Ciprian Chelba (Google Research) “Sparse Non-negative Matrix Language Modeling”
3400 N Charles St
Baltimore, MD 21218
We present Sparse Non-negative Matrix (SNM), a novel probability estimation technique for language modeling that can efficiently incorporate arbitrary features in a similar way to the more established family of maximum entropy (exponential models). Due to its parsimonious parameterization the model can be estimated efficiently on small amounts of data.
Experiments on various corpora show that the model matches established techniques in both perplexity and speech recognition accuracy.
The computational advantages of SNM estimation over both maximum entropy and neural network estimation are probably its main strength, promising an approach that has large flexibility in combining arbitrary features and yet scales gracefully to large amounts of data.

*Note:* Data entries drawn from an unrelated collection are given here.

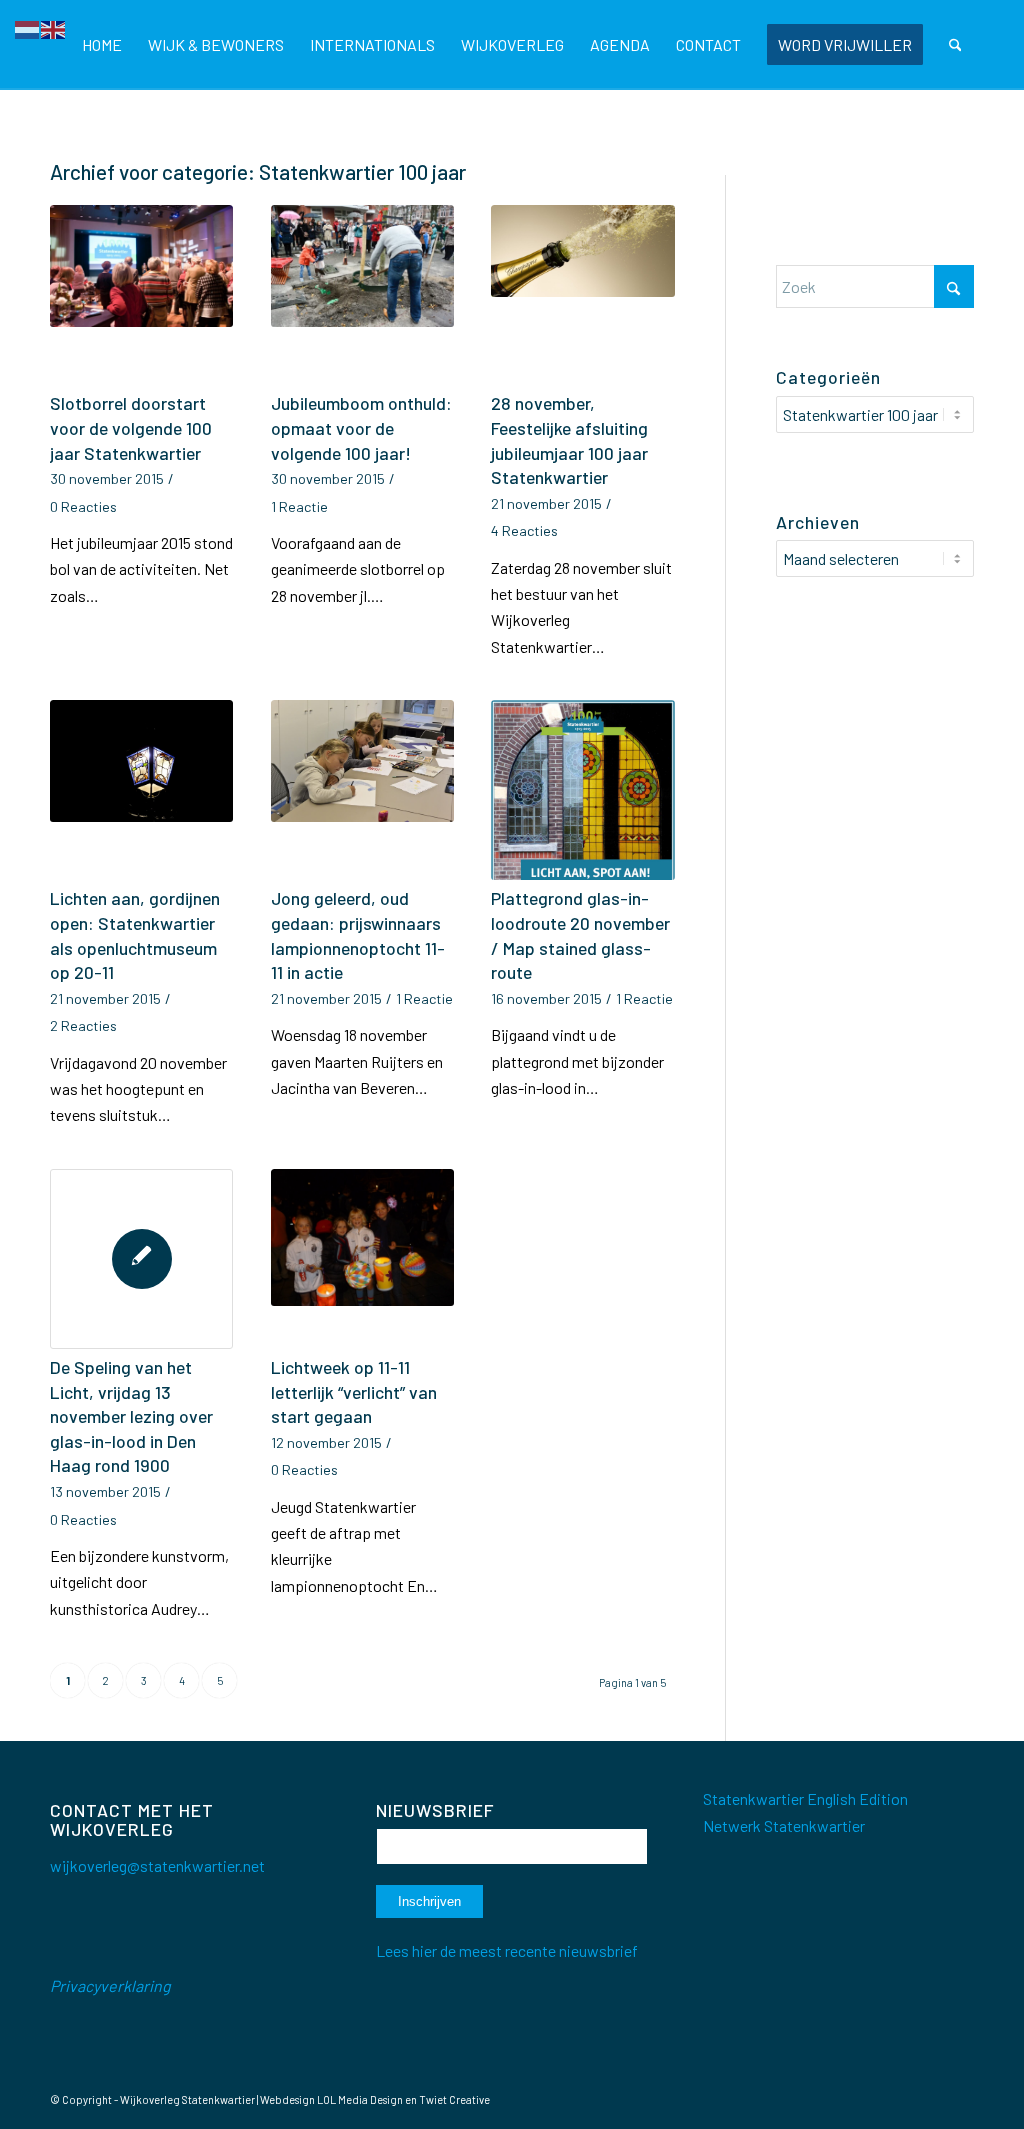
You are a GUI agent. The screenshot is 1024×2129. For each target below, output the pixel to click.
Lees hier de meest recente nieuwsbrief (507, 1950)
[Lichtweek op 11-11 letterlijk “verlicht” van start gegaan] (362, 1259)
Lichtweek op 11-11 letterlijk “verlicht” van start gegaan (354, 1391)
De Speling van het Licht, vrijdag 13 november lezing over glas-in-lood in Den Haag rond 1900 (131, 1416)
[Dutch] (28, 27)
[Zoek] (955, 45)
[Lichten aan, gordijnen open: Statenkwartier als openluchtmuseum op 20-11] (141, 790)
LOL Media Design (360, 2099)
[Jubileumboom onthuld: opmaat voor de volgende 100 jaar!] (362, 295)
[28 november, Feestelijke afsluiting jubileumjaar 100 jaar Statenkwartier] (582, 295)
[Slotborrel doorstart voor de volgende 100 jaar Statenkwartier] (141, 295)
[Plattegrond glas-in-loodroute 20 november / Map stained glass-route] (582, 790)
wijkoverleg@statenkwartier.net (157, 1865)
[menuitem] (102, 45)
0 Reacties (83, 506)
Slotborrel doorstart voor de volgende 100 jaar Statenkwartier (131, 427)
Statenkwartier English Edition (805, 1798)
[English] (54, 27)
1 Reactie (299, 506)
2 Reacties (83, 1025)
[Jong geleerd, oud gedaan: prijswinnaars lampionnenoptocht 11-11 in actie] (362, 790)
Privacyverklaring (110, 1985)
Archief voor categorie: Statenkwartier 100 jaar (258, 171)
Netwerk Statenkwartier (784, 1825)
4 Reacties (524, 530)
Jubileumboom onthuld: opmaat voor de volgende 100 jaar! (361, 427)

Ciprian Chelba is a Research Scientist with Google. Between 2000 and 2006 he worked as a Researcher in the Speech Technology Group at Microsoft Research.
He received his Diploma Engineer degree in 1993 from the Faculty of Electronics and Telecommunications at “Politechnica” University, Bucuresti, Romania, M.S. in 1996 and Ph.D. in 2000 from the Electrical and Computer Engineering Department at the Johns Hopkins University
His research interests are in statistical modeling of natural language and speech, as well as related areas such as machine learning and information theory as applied to natural language problems.
Recent projects include language modeling for Google Voice Search and the Android soft keyboard.